WHAT IS REQUIRED - Update the listing so that every instance of "At what coordinates should I click to accomplish" reads "Where do I click to accomplish", and keep everything else the same.

Element and text location data:
— BEGIN —

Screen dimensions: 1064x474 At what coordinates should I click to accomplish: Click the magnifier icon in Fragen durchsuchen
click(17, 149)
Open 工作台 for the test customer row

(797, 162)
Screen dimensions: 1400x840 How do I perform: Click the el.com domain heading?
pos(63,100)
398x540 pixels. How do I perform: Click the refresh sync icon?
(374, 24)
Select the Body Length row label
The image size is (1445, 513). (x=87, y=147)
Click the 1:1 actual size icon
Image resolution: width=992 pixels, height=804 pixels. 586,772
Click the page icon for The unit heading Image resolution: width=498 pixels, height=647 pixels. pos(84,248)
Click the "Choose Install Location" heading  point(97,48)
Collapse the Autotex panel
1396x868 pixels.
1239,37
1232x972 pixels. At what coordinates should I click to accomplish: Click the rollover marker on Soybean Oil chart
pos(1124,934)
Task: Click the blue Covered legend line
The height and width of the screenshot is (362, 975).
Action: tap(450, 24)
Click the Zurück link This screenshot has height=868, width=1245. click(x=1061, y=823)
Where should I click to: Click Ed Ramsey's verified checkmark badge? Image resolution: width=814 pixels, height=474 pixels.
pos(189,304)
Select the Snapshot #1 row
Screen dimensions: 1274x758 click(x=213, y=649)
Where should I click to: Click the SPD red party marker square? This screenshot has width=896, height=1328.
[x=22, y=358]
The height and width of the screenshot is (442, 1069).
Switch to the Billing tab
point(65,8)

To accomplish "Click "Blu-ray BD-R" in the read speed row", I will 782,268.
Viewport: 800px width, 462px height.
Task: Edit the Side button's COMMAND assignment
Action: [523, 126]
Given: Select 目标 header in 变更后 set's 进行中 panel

— END —

RESULT OF THIS TASK -
Screen dimensions: 1064x474 Where do I click to accomplish: Click the magnifier icon in Fragen durchsuchen
click(17, 149)
Open 工作台 for the test customer row

(797, 162)
Screen dimensions: 1400x840 How do I perform: Click the el.com domain heading?
pos(63,100)
398x540 pixels. How do I perform: Click the refresh sync icon?
(374, 24)
Select the Body Length row label
The image size is (1445, 513). (x=87, y=147)
Click the 1:1 actual size icon
Image resolution: width=992 pixels, height=804 pixels. 586,772
Click the page icon for The unit heading Image resolution: width=498 pixels, height=647 pixels. pos(84,248)
Click the "Choose Install Location" heading  point(97,48)
Collapse the Autotex panel
1396x868 pixels.
1239,37
1232x972 pixels. Where do I click to accomplish: Click the rollover marker on Soybean Oil chart
pos(1124,934)
Task: Click the blue Covered legend line
The height and width of the screenshot is (362, 975).
Action: tap(450, 24)
Click the Zurück link This screenshot has height=868, width=1245. click(x=1061, y=823)
Where should I click to: Click Ed Ramsey's verified checkmark badge? Image resolution: width=814 pixels, height=474 pixels.
pos(189,304)
Select the Snapshot #1 row
Screen dimensions: 1274x758 click(x=213, y=649)
Where should I click to: Click the SPD red party marker square? This screenshot has width=896, height=1328.
[x=22, y=358]
The height and width of the screenshot is (442, 1069).
Switch to the Billing tab
point(65,8)

To accomplish "Click "Blu-ray BD-R" in the read speed row", I will 782,268.
Viewport: 800px width, 462px height.
Task: Edit the Side button's COMMAND assignment
Action: [523, 126]
Given: Select 目标 header in 变更后 set's 进行中 panel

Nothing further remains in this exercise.